Please take the lines from the one holding "This screenshot has width=1028, height=707." through the one holding "You are a computer-use agent. Image resolution: width=1082" in the data below and copy them exactly.

====== Information given

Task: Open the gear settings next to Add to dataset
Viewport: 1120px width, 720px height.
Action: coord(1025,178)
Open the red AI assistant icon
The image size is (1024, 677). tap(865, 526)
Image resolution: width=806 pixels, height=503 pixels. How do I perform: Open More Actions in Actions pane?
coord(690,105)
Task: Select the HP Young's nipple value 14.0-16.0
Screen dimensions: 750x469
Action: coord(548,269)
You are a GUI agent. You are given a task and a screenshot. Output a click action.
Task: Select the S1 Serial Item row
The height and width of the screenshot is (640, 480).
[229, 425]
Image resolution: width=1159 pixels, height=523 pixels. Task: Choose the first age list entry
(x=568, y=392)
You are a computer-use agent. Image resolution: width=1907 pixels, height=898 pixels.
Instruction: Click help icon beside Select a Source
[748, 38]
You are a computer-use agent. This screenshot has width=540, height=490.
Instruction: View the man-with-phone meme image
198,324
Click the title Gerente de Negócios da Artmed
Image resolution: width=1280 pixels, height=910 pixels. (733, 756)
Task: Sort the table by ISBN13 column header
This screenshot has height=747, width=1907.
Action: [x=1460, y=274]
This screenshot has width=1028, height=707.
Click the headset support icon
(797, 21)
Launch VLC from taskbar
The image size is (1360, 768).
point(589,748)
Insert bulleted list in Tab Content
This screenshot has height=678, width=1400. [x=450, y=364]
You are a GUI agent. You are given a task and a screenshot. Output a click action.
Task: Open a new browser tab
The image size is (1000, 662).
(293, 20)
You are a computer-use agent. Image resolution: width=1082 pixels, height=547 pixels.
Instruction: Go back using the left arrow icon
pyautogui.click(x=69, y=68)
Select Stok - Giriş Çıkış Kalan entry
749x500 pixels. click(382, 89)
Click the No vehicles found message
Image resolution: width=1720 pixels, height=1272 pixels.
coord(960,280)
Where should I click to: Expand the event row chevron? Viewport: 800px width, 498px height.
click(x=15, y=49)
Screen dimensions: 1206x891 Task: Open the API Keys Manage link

============

**Task response**
This screenshot has width=1028, height=707.
Click the headset support icon
(797, 21)
Launch VLC from taskbar
The image size is (1360, 768).
point(589,748)
Insert bulleted list in Tab Content
This screenshot has height=678, width=1400. [x=450, y=364]
You are a GUI agent. You are given a task and a screenshot. Output a click action.
Task: Open a new browser tab
The image size is (1000, 662).
(293, 20)
You are a computer-use agent. Image resolution: width=1082 pixels, height=547 pixels.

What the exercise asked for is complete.